Plan Sponsors

Beliefs and Behaviors Series


Part 2: Overcoming the trust deficit: helping employees believe in retirement planning

Joseph F. Coughlin, Director, Massachusetts Institute of Technology AgeLab

Click here for a downloadable version (PDF)

Thanks to the financial crisis, government bailouts and the housing bust — not to mention a steady stream of lesser errors and misdeeds — people today deeply mistrust financial institutions. According to Gallup, the number of people in the U.S. who said they had “a great deal” or “a lot” of trust in banks declined from 60% in 1979 to 26% in 2013.

This is clearly bad for financial institutions. But less acknowledged is how bad it is for consumers—and, one could argue, plan sponsors. Diminished trust in financial institutions makes consumers less willing to make decisions about their own finances. This can hurt their ability to plan for the future, and make them less willing to matriculate from employment into a comfortable retirement. That’s why plan sponsors should take thoughtful action to help employees overcome their mistrust and engage in with their financial advisors. One way to do that is to attack the roots of their disengagement: normlessness, meaninglessness and powerlessness.

Normlessness is the feeling that the rules governing the financial system are broken or they simply don’t matter. News about insider trading, manipulation of markets, and the perception that banks can thwart and shape regulations imply the game is “rigged,” which can persuade people that making financial decisions is risky and perhaps foolish.

Meaninglessness is the feeling that, beyond the rules being rigged, the markets are inscrutable and plagued by a level of actual chaos. Cause and effect often doesn’t make sense in the markets. Unemployment goes up, and the stock market rallies; the Federal Reserve makes a statement that the economy is improving, and the stock market swoons. Participation can seem pointless.

Powerlessness is the feeling that if there are no rules and no way to make sense of the market’s dynamics, then individual consumers cannot make well-informed, rational financial decisions for their retirement or overall financial well-being.

The loss of trust in financial institutions, combined with these frustrated feelings about the system in general, undermines the will of many individuals to participate in financial planning. For plan sponsors, the challenge is to engage employees on three fronts to overcome inertia and encourage retirement readiness: empathy, education and experience.

Empathy: One of the most effective ways to engage participants in financial planning is to demonstrate empathy for the person’s circumstances. A young, new employee will have much different questions and concerns than a 30-year veteran in his or her mid-50s. The former probably needs basic information such as how to make contributions, at what level, and how to allocate assets. Older employees may know all that but are uneasy about their impending retirement and wondering what more they can do to guarantee future income, such as directing some investment into annuities. Either way, sponsors can help build trust and engagement by showing that they understand an individual’s life stage, and that they have something useful to tell them at every stage along the way to retirement.

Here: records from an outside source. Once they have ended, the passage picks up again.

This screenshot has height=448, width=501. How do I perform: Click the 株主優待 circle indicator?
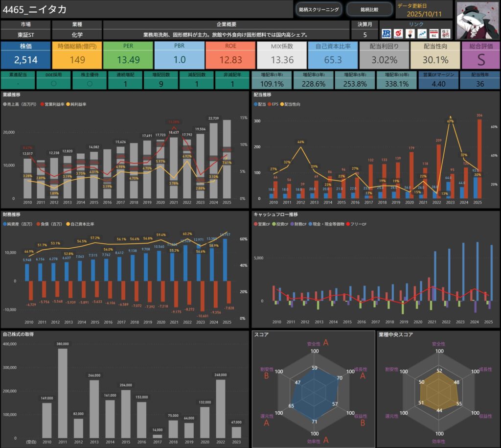point(89,84)
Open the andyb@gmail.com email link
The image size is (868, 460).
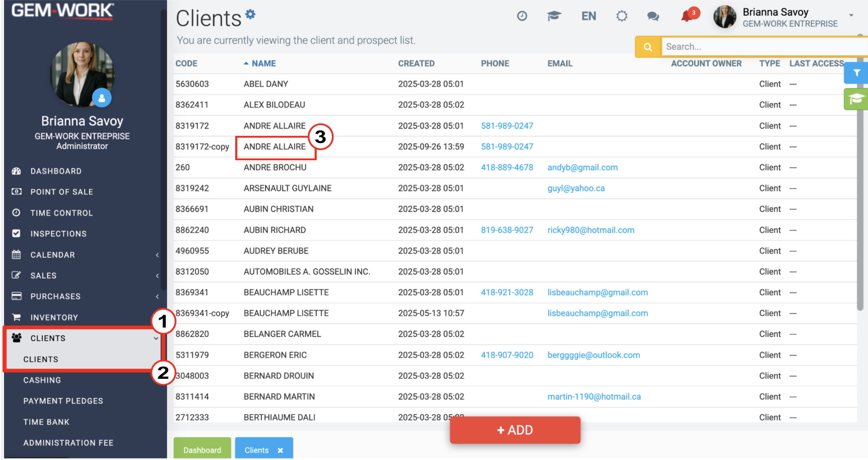click(582, 167)
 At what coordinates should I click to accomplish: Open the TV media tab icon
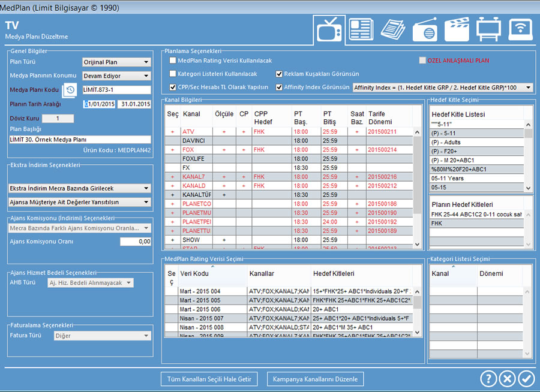[x=329, y=29]
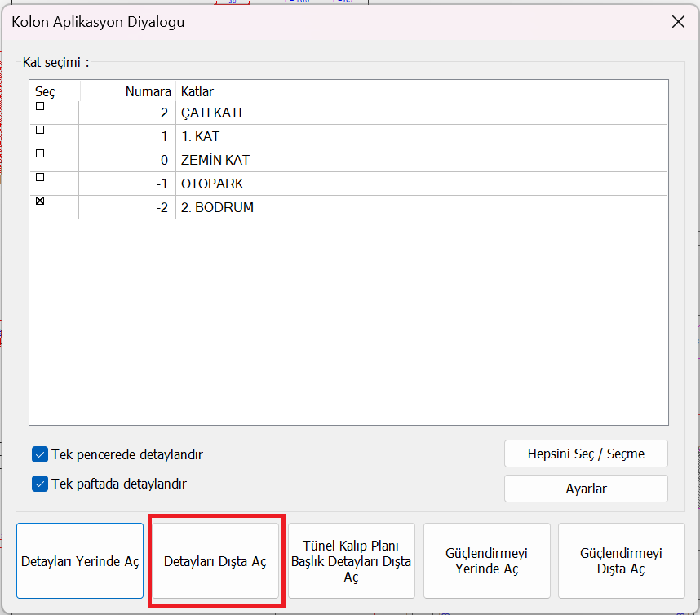Toggle Tek pencerede detaylandır checkbox
The height and width of the screenshot is (615, 700).
point(40,454)
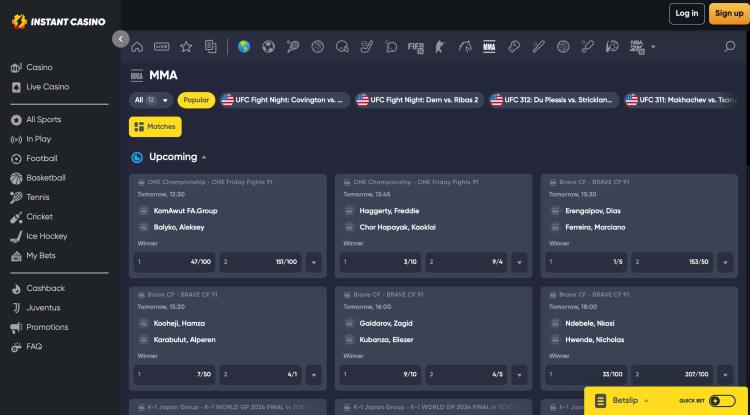Go to Live Casino in sidebar
The width and height of the screenshot is (750, 415).
(x=47, y=87)
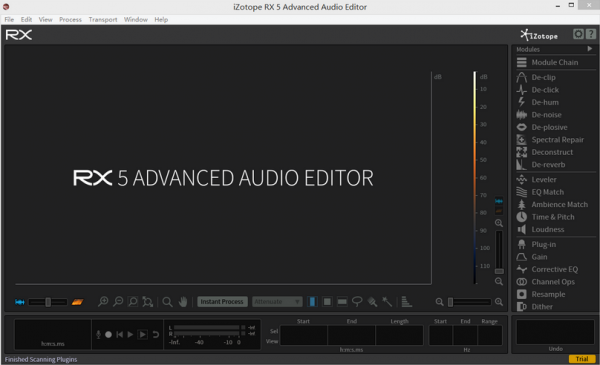The width and height of the screenshot is (600, 365).
Task: Open the Process menu
Action: coord(70,20)
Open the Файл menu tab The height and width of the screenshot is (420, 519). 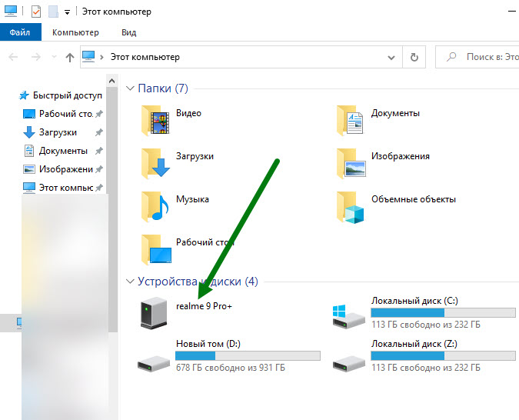pyautogui.click(x=19, y=32)
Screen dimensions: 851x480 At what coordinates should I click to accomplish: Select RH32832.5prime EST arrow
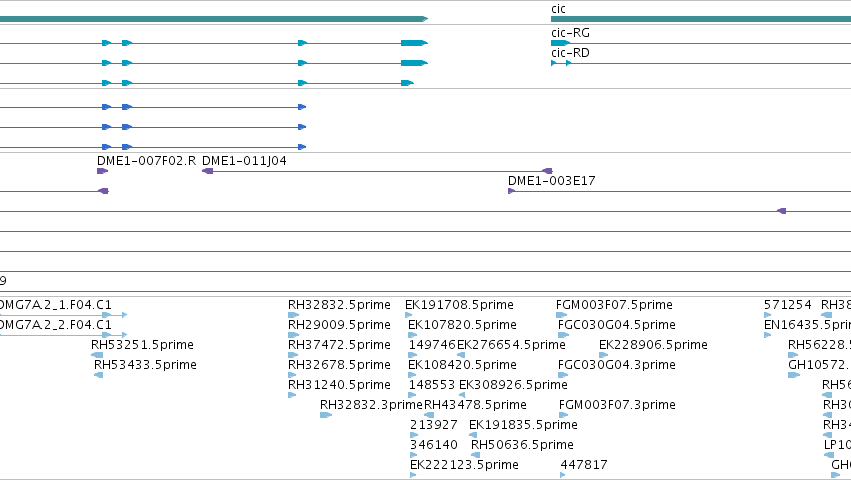[294, 315]
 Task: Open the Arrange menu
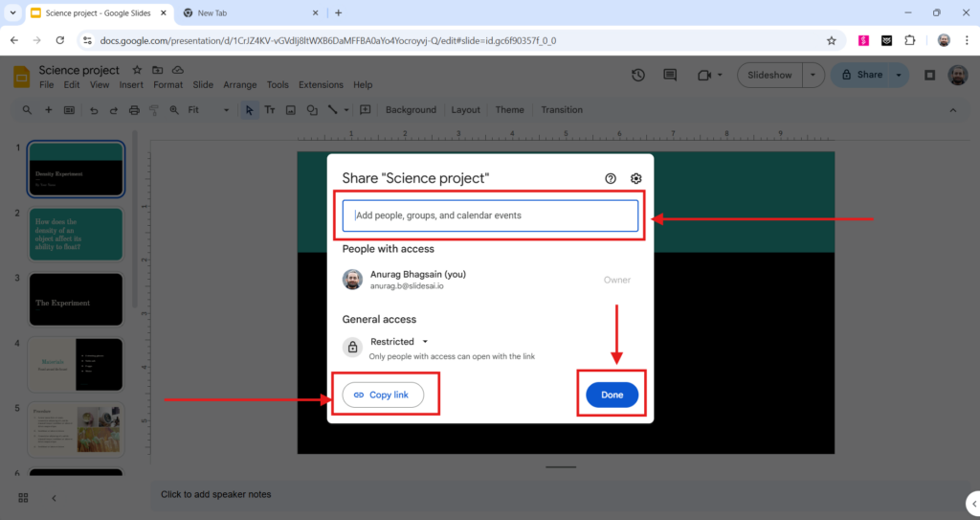[239, 85]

Education: Another important message to convey to participants is that — despite the seeming chaos at times — the markets do operate by a set of rules and there are investment truisms that consumers can use to make sound decisions about their retirement: good choices in asset allocation, appropriate diversification, and periodic rebalancing. Sponsors can provide interactive planning tools and calculators to help employees chart, evaluate and experiment with various investment scenarios to help them set and achieve the goals right for them. By making just a few proactive investment decisions employees will begin to see that these practices do work over time, which can reduce their own stress and increase their willingness to engage further.

Experience: Another critical way to engage participants and build trust is to interact with them in ways they can relate to, whether it’s in-person counseling, online tools, or live and web-based seminars. Making information available and ubiquitous to employees empowers them to seek out that information when and where they want, whether during idle time while waiting for a train or at home after they’ve put the kids to bed. Another element of “experience” is the actual performance of the retirement account. There are few more powerful ways to encourage engagement than to demonstrate how a plan delivers steady investment returns year after year. Clear and visible demonstrations of their success in saving make employees feel smart and keep them interested in the retirement plan.

Make no mistake; the economic upheavals and flawed decisions of recent years have created a deep-seated mistrust of financial institutions and the financial system itself. It may not be possible to instantly restore the public’s trust. But employer programs that focus on empathy, education and experience can give employees the confidence and tools to engage in their own retirement planning and improve their long-term retirement readiness.